Ao término dos dois meses de aulas, o entusiasmo e o envolvimento dos aprendizes com o mestre haviam se tornado tão intensos que a diretoria do Centro Cultural Itamaraty teve de aceitar nossos pedidos de prorrogação do fim do curso, estendendo-o por mais quatro aulas semanais. Depois desse mês adicional, não foi mais possível postergar outra vez o encerramento, pois o Itamaraty já tinha nova programação agendada para aquela sala.

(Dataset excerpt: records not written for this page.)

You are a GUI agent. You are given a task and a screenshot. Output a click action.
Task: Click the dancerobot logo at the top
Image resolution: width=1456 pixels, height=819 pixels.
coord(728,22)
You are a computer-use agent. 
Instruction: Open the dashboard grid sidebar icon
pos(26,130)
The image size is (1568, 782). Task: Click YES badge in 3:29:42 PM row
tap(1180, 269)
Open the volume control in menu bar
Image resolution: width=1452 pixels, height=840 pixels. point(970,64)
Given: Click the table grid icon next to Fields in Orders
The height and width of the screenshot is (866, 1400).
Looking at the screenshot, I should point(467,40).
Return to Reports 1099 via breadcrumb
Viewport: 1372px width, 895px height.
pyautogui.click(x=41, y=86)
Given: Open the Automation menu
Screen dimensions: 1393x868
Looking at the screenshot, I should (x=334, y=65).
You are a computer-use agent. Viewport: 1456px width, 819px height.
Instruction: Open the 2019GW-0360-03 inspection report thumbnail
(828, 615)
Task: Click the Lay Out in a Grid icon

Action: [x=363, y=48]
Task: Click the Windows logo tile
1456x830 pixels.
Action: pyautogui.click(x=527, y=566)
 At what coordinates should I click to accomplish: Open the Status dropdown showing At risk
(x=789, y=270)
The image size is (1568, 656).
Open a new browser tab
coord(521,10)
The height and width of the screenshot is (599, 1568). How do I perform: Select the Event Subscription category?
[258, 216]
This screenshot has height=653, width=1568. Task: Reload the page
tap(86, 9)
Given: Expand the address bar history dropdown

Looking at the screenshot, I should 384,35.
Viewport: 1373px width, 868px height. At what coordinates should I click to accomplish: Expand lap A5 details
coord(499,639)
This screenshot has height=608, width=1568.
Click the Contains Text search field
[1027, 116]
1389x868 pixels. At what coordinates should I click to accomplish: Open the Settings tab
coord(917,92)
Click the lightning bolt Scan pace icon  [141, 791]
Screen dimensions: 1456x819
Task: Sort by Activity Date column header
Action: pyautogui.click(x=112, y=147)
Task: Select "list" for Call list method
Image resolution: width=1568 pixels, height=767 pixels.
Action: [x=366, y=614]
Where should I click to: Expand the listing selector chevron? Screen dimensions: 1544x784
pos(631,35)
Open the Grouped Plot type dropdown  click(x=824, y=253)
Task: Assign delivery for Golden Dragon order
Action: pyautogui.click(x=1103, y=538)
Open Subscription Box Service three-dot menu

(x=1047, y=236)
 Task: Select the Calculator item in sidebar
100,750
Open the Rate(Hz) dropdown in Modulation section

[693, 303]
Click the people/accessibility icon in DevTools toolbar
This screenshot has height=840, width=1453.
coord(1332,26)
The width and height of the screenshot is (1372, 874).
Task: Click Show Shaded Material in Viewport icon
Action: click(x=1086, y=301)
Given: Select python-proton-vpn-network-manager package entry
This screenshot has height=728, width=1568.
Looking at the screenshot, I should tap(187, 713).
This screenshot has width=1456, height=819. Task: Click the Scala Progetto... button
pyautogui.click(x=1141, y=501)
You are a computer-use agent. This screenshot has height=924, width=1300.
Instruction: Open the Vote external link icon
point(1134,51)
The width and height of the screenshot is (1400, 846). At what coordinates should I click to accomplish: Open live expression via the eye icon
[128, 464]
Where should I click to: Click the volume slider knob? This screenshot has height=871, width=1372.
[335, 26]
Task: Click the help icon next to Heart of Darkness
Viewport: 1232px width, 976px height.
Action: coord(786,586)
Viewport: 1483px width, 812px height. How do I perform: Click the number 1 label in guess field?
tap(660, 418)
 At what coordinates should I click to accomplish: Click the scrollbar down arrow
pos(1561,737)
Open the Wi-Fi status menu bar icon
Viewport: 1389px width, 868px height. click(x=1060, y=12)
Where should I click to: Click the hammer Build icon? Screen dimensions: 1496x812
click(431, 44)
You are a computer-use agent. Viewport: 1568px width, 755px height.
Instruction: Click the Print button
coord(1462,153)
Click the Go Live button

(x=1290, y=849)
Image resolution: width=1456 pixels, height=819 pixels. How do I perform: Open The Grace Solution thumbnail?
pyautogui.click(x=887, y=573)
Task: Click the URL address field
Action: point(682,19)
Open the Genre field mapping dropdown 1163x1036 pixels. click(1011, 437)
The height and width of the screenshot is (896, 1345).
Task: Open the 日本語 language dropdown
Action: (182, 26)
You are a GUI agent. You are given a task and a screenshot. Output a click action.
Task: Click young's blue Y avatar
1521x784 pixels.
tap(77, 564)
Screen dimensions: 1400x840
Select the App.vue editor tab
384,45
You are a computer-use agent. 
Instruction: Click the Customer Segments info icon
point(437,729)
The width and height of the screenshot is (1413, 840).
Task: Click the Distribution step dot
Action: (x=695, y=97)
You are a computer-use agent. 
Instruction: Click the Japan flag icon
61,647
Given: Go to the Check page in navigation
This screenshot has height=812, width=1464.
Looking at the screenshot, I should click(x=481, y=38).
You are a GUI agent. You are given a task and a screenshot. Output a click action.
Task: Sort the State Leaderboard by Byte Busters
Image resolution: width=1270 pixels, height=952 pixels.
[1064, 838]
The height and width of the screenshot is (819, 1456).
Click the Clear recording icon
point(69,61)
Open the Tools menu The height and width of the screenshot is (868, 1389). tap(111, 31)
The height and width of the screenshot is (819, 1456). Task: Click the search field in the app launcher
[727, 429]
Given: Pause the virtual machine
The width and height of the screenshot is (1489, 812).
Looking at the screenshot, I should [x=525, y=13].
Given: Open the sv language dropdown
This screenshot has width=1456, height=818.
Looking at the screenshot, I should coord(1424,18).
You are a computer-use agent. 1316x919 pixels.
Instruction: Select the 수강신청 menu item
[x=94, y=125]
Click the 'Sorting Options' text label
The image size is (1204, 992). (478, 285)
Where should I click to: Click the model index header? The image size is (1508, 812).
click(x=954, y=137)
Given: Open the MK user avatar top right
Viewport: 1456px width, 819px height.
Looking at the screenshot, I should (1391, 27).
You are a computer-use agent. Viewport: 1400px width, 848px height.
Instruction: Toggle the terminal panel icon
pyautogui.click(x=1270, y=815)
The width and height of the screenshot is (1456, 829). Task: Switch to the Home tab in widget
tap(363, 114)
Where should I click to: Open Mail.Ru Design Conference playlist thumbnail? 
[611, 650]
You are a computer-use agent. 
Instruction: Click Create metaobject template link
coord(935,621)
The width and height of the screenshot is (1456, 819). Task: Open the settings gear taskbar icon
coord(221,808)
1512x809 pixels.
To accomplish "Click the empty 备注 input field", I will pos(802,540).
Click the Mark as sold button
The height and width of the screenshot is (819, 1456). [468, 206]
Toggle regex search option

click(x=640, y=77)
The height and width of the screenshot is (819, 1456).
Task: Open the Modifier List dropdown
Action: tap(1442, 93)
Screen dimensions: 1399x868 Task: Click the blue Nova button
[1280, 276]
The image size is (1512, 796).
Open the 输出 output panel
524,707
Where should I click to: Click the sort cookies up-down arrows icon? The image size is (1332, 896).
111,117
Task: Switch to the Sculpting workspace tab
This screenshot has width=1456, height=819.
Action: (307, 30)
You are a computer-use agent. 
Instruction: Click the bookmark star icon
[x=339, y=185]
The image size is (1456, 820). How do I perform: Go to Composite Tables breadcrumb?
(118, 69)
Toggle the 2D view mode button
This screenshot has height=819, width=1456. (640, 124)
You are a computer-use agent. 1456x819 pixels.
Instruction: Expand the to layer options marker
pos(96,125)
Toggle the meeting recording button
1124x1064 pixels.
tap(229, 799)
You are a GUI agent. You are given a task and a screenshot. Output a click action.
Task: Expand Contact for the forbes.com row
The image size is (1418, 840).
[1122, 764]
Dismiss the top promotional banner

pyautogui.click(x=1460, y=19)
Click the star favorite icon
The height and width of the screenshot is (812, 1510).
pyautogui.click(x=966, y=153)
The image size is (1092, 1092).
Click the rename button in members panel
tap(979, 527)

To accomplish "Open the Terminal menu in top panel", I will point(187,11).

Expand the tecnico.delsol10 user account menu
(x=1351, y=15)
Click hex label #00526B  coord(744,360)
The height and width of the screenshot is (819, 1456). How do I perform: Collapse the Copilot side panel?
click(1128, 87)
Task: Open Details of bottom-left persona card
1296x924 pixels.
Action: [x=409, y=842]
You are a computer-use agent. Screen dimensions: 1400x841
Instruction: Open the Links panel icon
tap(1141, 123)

É importante salientar que, naquele já distante ano de 1978, Paulo Santos Cruz tinha 63 anos de idade e, ao longo de 12 anos, até 1990, quando faleceu, aos 75 anos, manteve a iniciativa e a disposição para vir de Santos a São Paulo todas as semanas para as reuniões do CAFIB, onde chegava, sempre, muito disposto e bem humorado. Ele só não vinha quando esses encontros eram realizados na sua própria residência, onde, então, passamos a conhecer sua encantadora senhora, dona Antonieta. Ela era dotada de notável talento culinário e sempre nos oferecia lautos e inesquecíveis jantares, principalmente nas ocasiões dos aniversários, dele e dela, aos quais não falhávamos e éramos invariavelmente recebidos com muita atenção e carinho. Vale destacar que eles eram espíritas e, por razões religiosas, vegetarianos; com isso, para nossa surpresa, conseguiram demonstrar a todos nós, irredutíveis carnívoros, ser possível preparar variadas e deliciosas refeições sem o uso de carne vermelha. Naquela época, além das reuniões semanais, também costumávamos viajar, pelo menos uma vez por mês, para promover Análises de Fenótipo e Temperamento, muitas vezes seguidas de Exposições, em diversas cidades, principalmente de São Paulo, mas também de Minas Gerais, Rio de Janeiro, Bahia, em automóvel, ônibus ou avião. Entre as inúmeras lembranças daquelas maratonas, nos vem à memória a de uma vez em que, ao parar para abastecer e almoçar em um posto de beira de estrada, o "Pai da Raça", que era médium, ao observar o prazer com que a Cleide devorava uma picanha mal passada, comentou, com certa ironia, que estava vendo um boi morto a babar sobre a cabeça dela.
Em decorrência desse intenso convívio, os laços afetivos entre os fundadores do CAFIB e o casal Santos Cruz foram se estreitando muito. E, como, além de não terem tido filhos, eles praticamente não mantinham contato com seus familiares, nós, fundadores do CAFIB, acabamos por ser "adotados" como parentes muito próximos, o que muito nos honrou.
Posteriormente, quando se tornou Clube, o CAFIB realizou mais um curso, também ministrado por Paulo Santos Cruz, a partir de outubro de 1979, na sede regional da ABI – Associação Brasileira de Imprensa, na Rua Augusta.